Masterpiece Cakeshop Refused to Serve Couple Wishing to Celebrate Their Marriage
May 29, 2014
DENVER – The Colorado Civil Rights Commission will hold a public hearing Friday, May 30 to determine if a Lakewood bakery unlawfully discriminated against a gay couple by refusing to sell them a cake for their wedding reception.

David Mullins and Charlie Craig visited Masterpiece Cakeshop in 2012, with Craig’s mother, to order a wedding cake.  Mullins and Craig planned to marry in Massachusetts and then celebrate with family and friends back home in Colorado.  Masterpiece owner Jack Phillips informed the couple that, because of his religious beliefs, it was his standard business practice to refuse to provide cakes to customers for same-sex weddings.  Mr. Phillips has turned away several other couples for the same reason.

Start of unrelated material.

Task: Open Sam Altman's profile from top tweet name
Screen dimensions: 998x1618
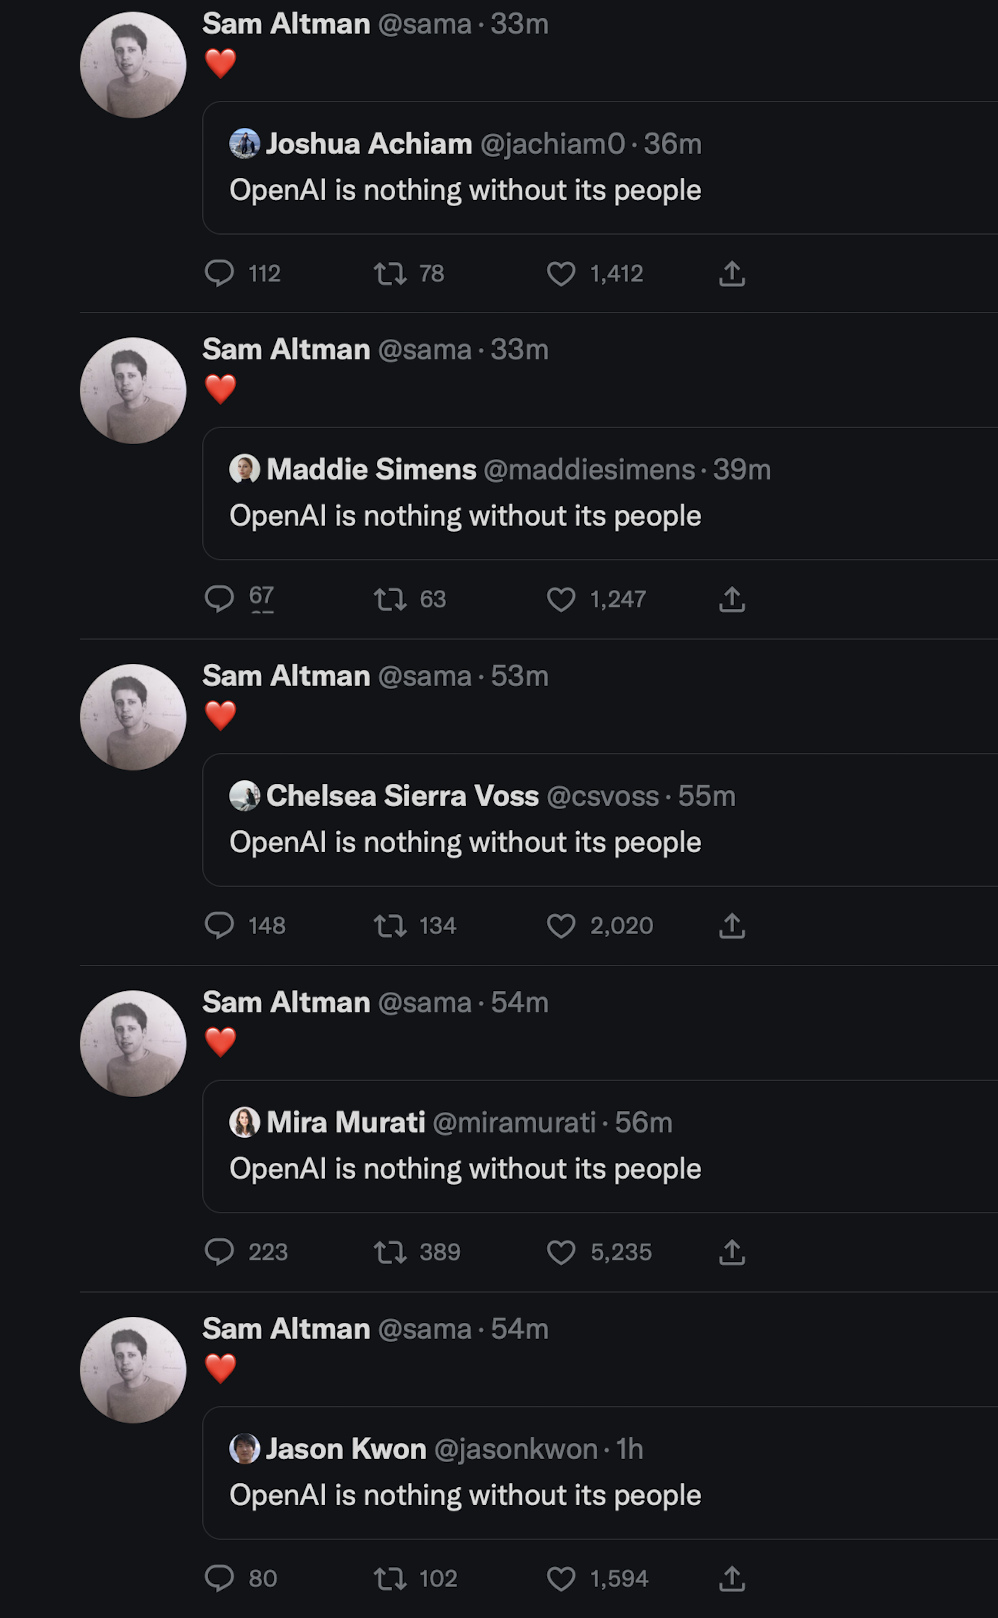Action: tap(286, 23)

Long-standing Colorado state law prohibits public accommodations, including businesses such as Masterpiece Cakeshop, from refusing service based on factors such as race, sex, age or sexual orientation.  Last year, an administrative judge ruled that that the bakery had illegally discriminated against the couple.  Masterpiece Cakeshop appealed that decision.  Tomorrow, the full Civil Rights Commission is expected to rule on the appeal.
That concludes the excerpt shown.